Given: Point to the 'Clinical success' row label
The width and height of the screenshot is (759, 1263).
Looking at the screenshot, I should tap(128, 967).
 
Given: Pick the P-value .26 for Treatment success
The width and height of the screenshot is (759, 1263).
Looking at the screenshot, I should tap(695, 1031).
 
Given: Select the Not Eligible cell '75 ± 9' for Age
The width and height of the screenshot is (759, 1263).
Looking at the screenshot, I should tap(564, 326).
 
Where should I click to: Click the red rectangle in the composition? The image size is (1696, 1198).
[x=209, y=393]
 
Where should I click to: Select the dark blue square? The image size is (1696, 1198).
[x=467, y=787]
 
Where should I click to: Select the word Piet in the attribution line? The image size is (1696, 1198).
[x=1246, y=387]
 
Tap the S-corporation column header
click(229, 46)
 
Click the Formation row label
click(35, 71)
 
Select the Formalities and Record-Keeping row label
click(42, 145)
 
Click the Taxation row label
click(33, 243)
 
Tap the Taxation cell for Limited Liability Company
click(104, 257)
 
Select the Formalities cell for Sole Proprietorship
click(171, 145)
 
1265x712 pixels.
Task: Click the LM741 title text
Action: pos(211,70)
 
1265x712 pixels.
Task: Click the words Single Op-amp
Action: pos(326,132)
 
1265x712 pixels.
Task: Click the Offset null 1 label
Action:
******
**Task to complete**. Swap "row label" for "row heading" everywhere it occurs in the records above, and write out all the lines again with nothing else altered.

**Solution below**.
Given: Point to the 'Clinical success' row heading
The width and height of the screenshot is (759, 1263).
Looking at the screenshot, I should tap(128, 967).
 
Given: Pick the P-value .26 for Treatment success
The width and height of the screenshot is (759, 1263).
Looking at the screenshot, I should tap(695, 1031).
 
Given: Select the Not Eligible cell '75 ± 9' for Age
The width and height of the screenshot is (759, 1263).
Looking at the screenshot, I should tap(564, 326).
 
Where should I click to: Click the red rectangle in the composition? The image size is (1696, 1198).
[x=209, y=393]
 
Where should I click to: Select the dark blue square? The image size is (1696, 1198).
[x=467, y=787]
 
Where should I click to: Select the word Piet in the attribution line? The image size is (1696, 1198).
[x=1246, y=387]
 
Tap the S-corporation column header
click(229, 46)
 
Click the Formation row heading
click(35, 71)
 
Select the Formalities and Record-Keeping row heading
click(42, 145)
 
Click the Taxation row heading
click(33, 243)
 
Tap the Taxation cell for Limited Liability Company
click(104, 257)
 
Select the Formalities cell for Sole Proprietorship
click(171, 145)
 
1265x712 pixels.
Task: Click the LM741 title text
Action: pos(211,70)
 
1265x712 pixels.
Task: Click the words Single Op-amp
Action: pos(326,132)
 
1265x712 pixels.
Task: Click the Offset null 1 label
Action:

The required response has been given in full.